§ **What the task requires**
Copy out the stretch from the line containing "Where should I click to: Open" through the line containing "[x=792, y=58]", requests included. Multiply every coordinate in the answers by 2.2 and round to whole numbers (halves go up), leaving all other numbers as they are, and return only those lines.
***
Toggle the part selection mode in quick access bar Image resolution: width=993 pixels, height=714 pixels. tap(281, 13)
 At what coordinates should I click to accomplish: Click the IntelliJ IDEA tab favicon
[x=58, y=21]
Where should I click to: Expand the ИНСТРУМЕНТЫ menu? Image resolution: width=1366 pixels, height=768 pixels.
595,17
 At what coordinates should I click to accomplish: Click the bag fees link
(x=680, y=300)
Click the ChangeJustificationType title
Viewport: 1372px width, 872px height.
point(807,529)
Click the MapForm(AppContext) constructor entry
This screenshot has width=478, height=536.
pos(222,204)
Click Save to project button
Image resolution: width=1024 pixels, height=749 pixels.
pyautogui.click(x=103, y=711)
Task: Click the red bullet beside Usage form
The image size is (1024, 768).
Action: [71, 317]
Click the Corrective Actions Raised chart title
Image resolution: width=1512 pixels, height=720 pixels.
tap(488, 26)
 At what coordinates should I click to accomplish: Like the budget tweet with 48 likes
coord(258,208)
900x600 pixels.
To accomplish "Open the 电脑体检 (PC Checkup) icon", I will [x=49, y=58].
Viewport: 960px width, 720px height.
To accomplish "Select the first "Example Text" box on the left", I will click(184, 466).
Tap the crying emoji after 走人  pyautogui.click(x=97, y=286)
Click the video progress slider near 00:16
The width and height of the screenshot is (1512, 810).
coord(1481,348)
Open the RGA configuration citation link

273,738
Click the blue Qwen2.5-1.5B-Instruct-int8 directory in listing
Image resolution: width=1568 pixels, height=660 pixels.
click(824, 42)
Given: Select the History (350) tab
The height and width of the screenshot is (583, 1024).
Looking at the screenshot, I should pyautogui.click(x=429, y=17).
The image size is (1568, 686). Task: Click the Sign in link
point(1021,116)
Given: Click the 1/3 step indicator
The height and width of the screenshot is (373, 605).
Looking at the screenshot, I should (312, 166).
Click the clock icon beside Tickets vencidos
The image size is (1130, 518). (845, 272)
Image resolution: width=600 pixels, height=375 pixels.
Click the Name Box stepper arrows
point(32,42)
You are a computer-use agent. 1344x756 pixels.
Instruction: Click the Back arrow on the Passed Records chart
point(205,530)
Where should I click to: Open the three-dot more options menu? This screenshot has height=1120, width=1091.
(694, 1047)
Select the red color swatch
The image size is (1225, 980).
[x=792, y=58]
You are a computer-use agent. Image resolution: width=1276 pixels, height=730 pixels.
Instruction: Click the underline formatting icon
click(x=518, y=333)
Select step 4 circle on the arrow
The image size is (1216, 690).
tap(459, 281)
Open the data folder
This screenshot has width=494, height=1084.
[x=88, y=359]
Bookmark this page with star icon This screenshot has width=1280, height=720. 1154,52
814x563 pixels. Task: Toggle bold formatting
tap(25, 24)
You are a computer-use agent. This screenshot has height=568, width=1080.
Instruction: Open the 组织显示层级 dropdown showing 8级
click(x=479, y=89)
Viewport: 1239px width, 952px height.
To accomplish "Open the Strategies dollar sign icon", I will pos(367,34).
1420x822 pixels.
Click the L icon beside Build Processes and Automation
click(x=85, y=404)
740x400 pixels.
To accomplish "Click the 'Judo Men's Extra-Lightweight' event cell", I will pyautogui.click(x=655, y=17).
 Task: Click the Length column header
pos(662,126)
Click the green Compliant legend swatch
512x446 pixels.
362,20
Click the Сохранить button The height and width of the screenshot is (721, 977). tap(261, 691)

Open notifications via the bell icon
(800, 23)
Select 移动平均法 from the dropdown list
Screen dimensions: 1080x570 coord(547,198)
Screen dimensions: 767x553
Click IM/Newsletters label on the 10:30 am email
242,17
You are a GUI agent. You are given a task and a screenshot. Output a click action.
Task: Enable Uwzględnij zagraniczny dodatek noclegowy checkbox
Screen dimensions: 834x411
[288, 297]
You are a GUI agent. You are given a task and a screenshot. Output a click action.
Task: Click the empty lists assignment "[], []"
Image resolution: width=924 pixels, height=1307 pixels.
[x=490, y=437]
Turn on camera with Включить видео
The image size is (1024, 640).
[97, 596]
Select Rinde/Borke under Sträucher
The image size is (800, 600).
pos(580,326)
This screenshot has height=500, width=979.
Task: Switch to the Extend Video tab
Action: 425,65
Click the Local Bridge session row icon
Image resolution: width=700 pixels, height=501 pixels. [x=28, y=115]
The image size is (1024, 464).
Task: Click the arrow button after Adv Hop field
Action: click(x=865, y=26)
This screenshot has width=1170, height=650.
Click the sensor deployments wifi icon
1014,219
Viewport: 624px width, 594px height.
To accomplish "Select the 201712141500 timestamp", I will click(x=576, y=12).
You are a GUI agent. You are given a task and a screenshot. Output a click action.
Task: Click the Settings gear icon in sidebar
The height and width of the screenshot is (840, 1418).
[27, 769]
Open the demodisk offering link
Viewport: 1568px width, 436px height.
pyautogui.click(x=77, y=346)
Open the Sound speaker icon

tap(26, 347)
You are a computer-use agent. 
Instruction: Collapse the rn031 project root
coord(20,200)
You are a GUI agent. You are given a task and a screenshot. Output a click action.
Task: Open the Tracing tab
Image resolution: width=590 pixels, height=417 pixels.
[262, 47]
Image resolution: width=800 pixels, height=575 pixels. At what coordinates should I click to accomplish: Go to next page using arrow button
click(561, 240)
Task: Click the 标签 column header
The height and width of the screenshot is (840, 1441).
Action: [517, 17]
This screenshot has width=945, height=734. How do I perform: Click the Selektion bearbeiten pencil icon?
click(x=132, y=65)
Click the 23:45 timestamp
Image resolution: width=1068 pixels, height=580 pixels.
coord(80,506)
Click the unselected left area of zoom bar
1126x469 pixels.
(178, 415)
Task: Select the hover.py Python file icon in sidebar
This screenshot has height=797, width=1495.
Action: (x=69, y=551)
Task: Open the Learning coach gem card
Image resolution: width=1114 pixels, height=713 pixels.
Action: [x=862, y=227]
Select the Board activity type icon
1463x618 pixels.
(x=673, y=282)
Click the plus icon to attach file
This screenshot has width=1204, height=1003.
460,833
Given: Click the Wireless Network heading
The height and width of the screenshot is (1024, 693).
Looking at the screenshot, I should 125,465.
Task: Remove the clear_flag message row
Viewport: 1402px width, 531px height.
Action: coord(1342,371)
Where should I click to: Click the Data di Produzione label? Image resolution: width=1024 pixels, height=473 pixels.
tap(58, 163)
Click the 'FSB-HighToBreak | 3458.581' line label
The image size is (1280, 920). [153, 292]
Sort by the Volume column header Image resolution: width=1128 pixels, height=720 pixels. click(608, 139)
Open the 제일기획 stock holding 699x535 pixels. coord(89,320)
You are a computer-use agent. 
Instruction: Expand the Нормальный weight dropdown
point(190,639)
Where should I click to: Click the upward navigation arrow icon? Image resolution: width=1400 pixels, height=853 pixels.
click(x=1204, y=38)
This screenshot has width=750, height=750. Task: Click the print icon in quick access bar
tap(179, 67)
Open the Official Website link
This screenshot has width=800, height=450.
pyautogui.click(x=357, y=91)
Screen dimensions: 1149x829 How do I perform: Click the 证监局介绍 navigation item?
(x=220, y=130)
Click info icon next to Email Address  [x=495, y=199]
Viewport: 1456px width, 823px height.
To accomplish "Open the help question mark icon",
***
§ **Correct answer**
Where should I click to: Open the three-dot more options menu? This screenshot has height=1120, width=1091.
(1527, 2303)
Select the red color swatch
The image size is (1225, 980).
[x=1742, y=128]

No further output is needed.